◆ Supplied information
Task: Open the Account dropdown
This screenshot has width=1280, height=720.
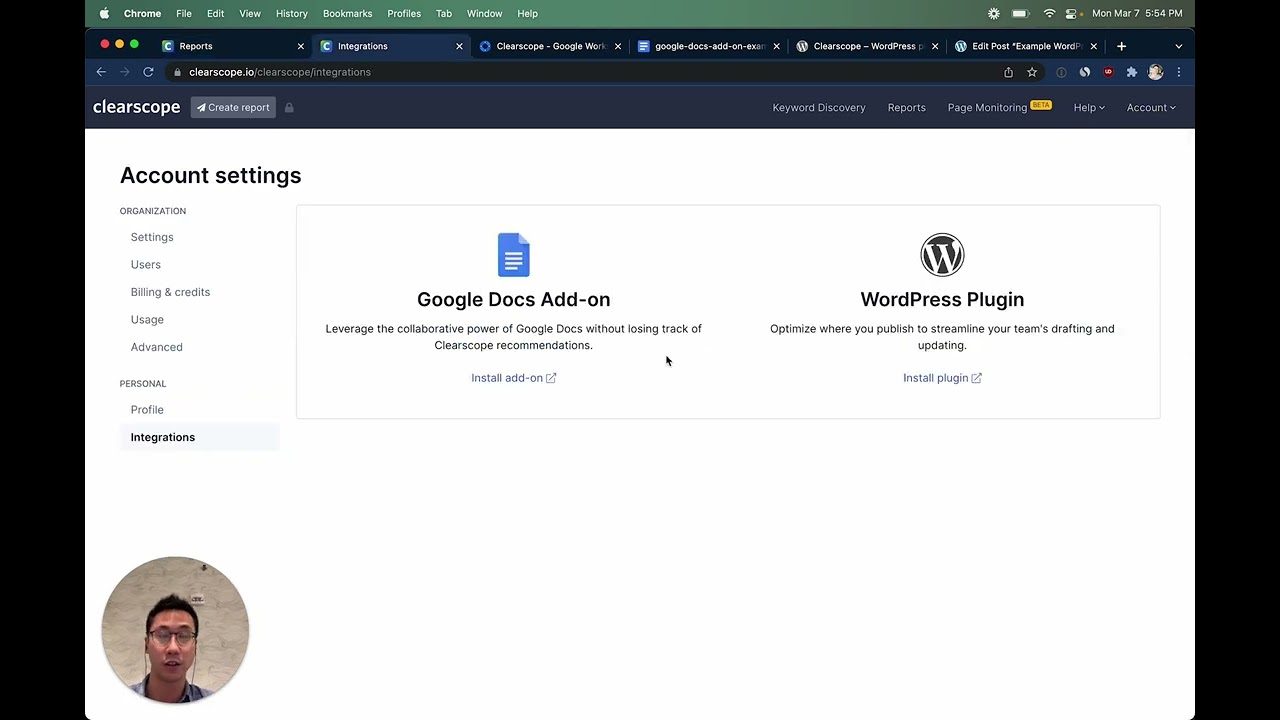Action: tap(1150, 107)
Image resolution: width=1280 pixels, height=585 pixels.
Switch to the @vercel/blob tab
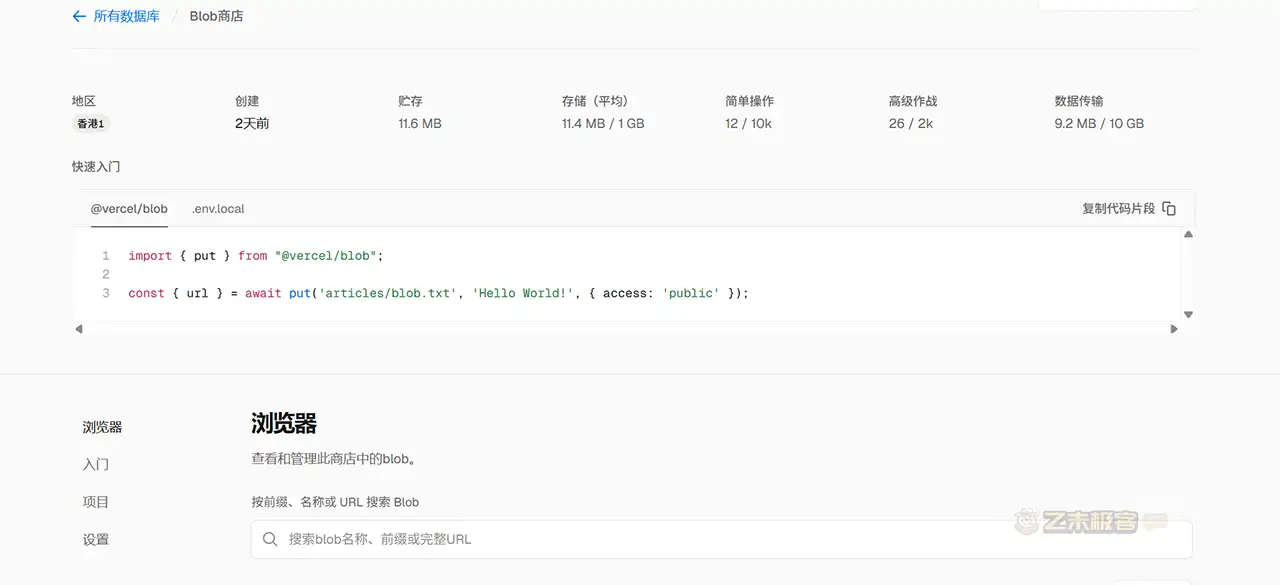[128, 209]
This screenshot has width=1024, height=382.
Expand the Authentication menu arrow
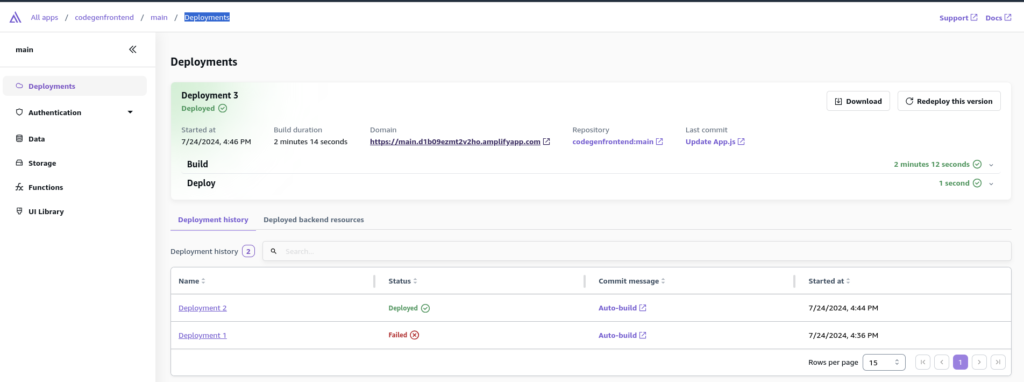(x=130, y=112)
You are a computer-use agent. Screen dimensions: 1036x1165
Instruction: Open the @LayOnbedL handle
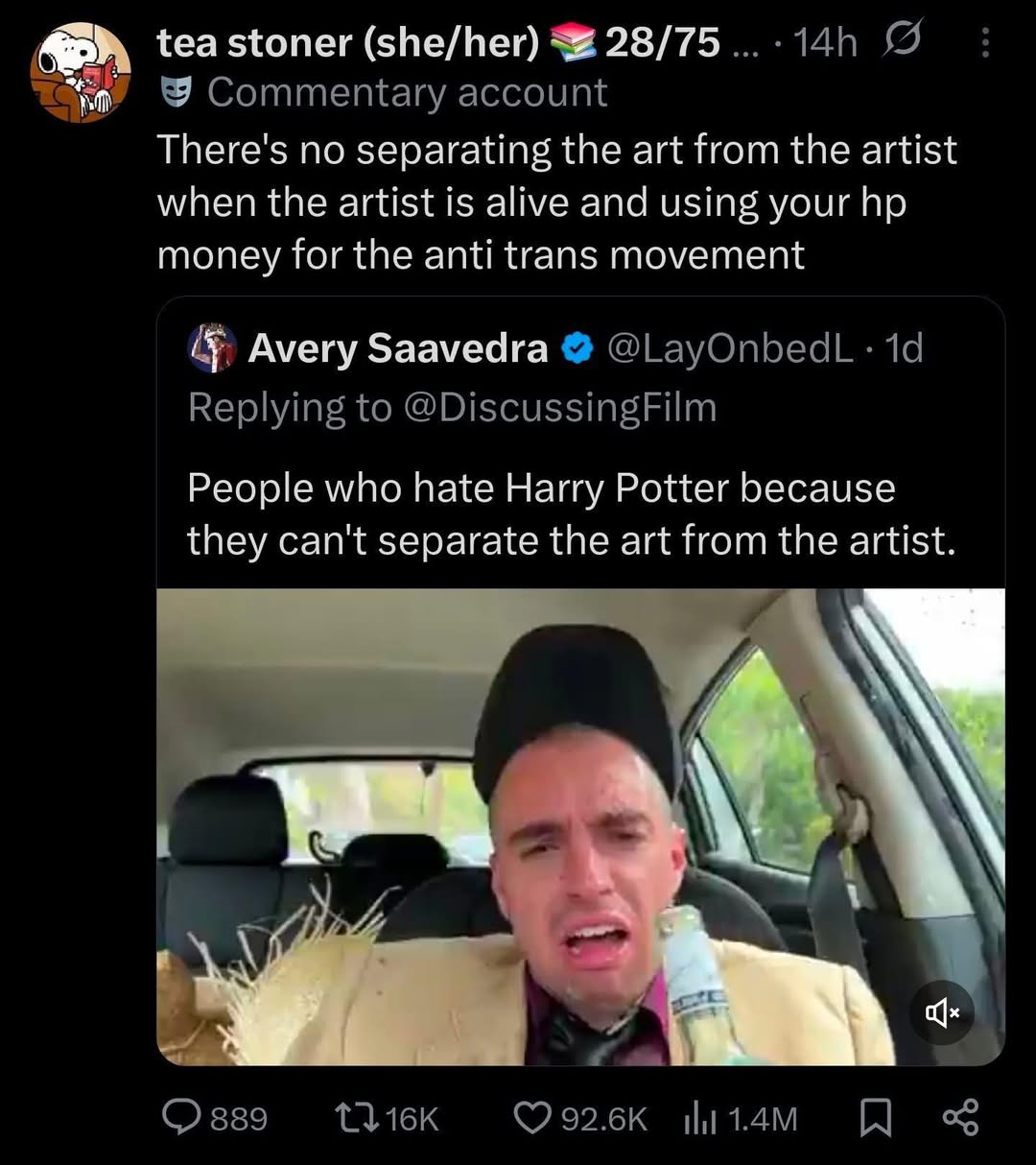coord(730,348)
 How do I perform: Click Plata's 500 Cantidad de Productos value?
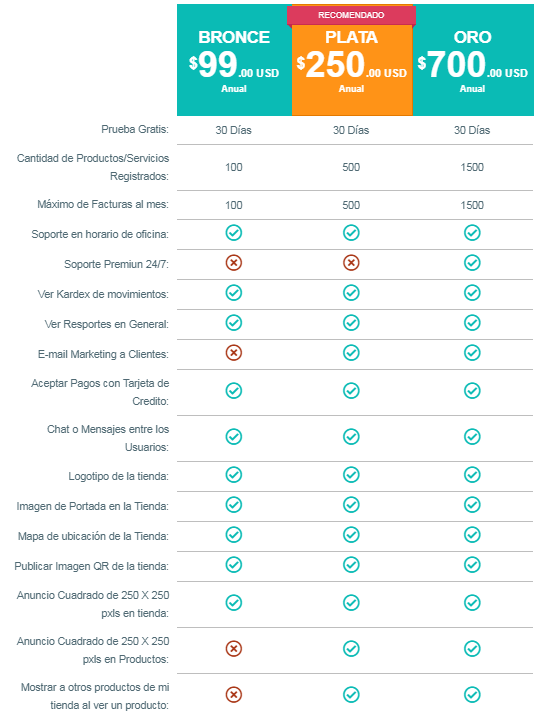[351, 167]
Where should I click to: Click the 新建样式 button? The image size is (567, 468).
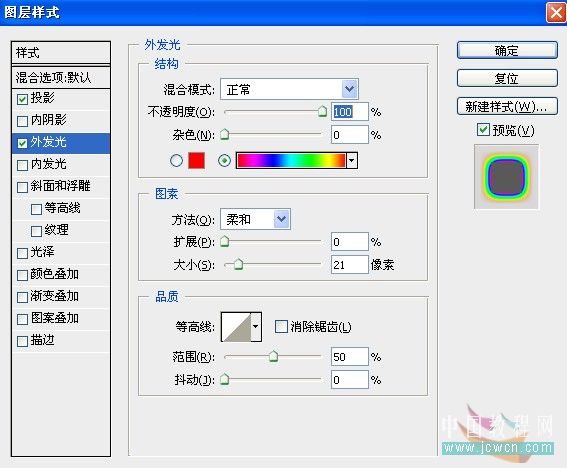(x=507, y=106)
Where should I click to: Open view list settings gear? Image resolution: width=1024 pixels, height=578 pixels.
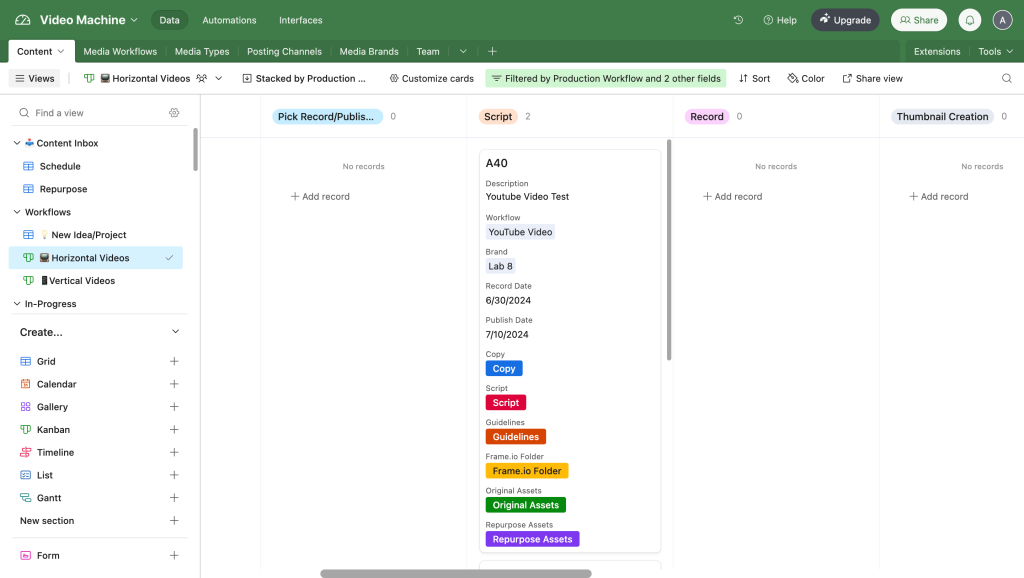(174, 113)
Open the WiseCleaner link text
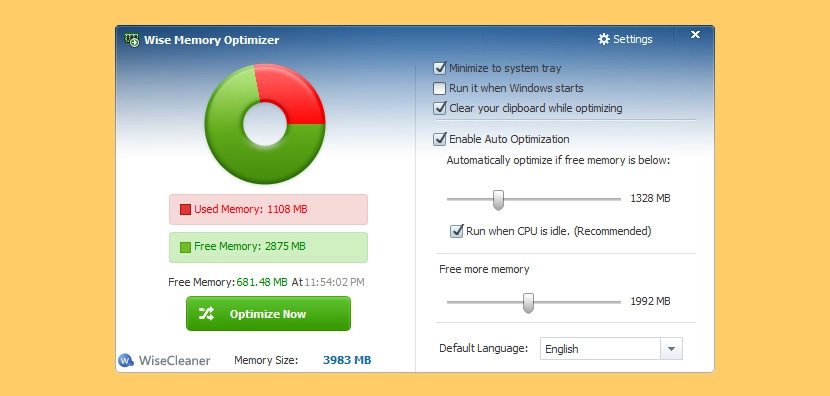 coord(175,361)
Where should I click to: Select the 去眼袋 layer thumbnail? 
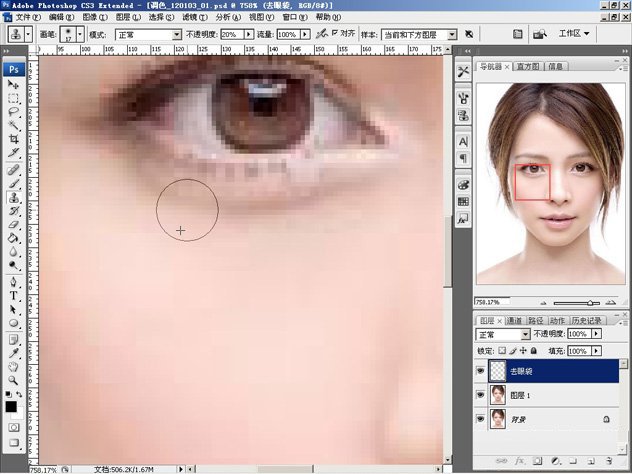coord(499,372)
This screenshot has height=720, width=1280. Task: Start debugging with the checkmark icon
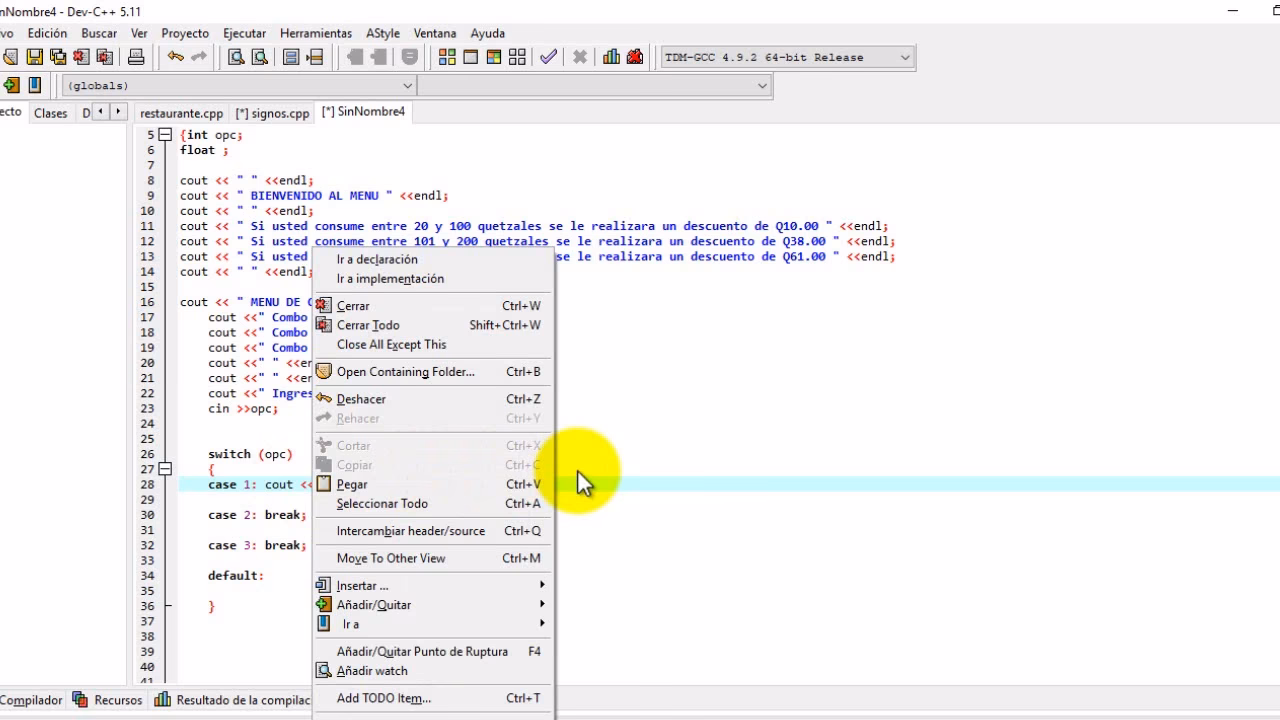(548, 57)
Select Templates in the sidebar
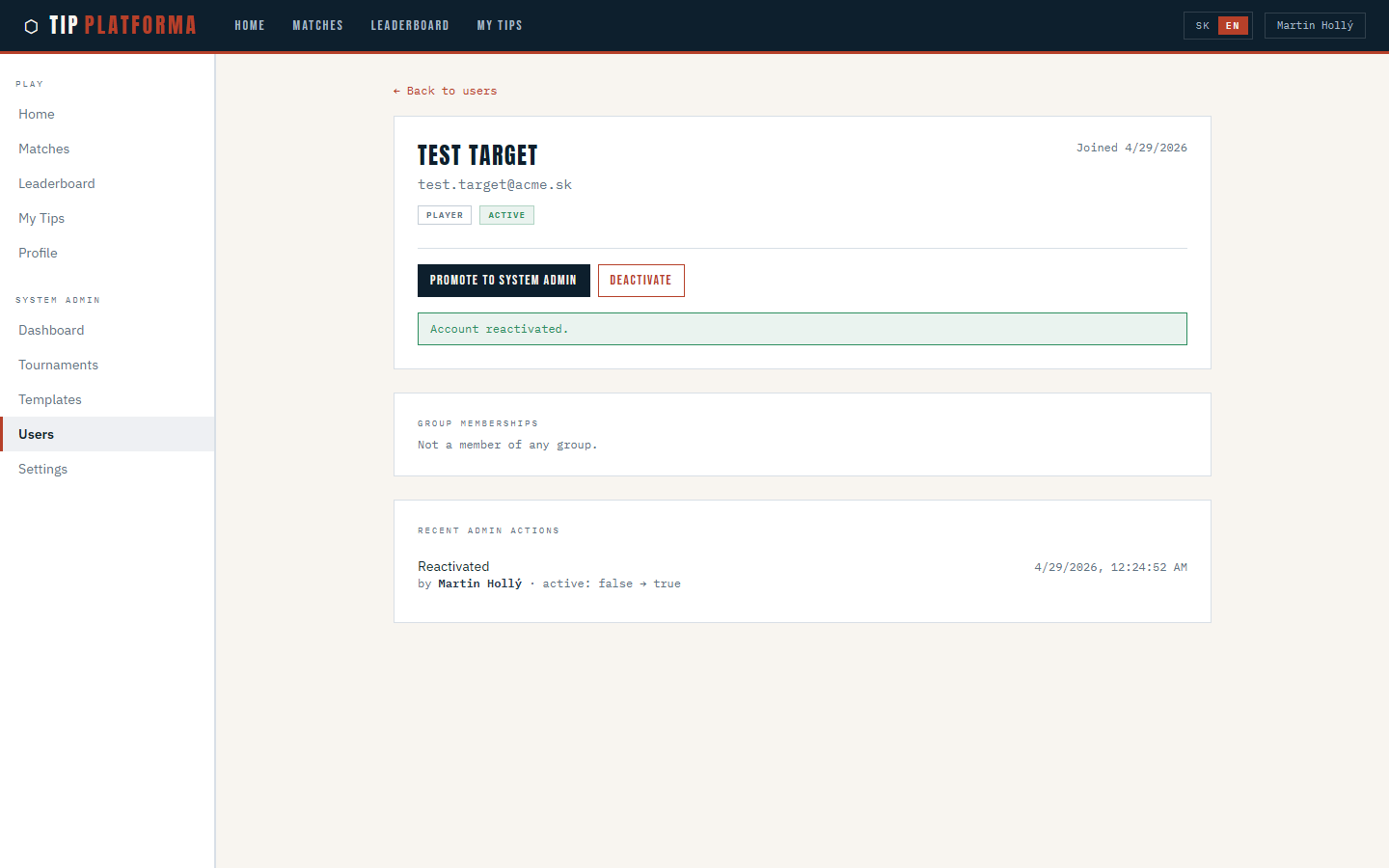The height and width of the screenshot is (868, 1389). tap(50, 399)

◆ Your instructions
Reproduce every record in full. Leave out the images.

◆ Response to this task
Task: Open the Account dropdown
This screenshot has width=1280, height=720.
Action: tap(1150, 107)
Image resolution: width=1280 pixels, height=585 pixels.
Switch to the @vercel/blob tab
[128, 209]
This screenshot has width=1024, height=382.
Expand the Authentication menu arrow
(x=130, y=112)
You are a computer-use agent. Screen dimensions: 1036x1165
Instruction: Open the @LayOnbedL handle
coord(730,348)
 How do I perform: Click Plata's 500 Cantidad de Productos value?
[351, 167]
Where should I click to: Click the 新建样式 button? The image size is (567, 468).
(x=507, y=106)
Where should I click to: Open view list settings gear? Image resolution: width=1024 pixels, height=578 pixels.
(174, 113)
Open the WiseCleaner link text
 coord(175,361)
Where should I click to: Select the 去眼袋 layer thumbnail? 
coord(499,372)
This screenshot has height=720, width=1280. Task: Start debugging with the checkmark icon
(548, 57)
Select Templates in the sidebar
The height and width of the screenshot is (868, 1389). tap(50, 399)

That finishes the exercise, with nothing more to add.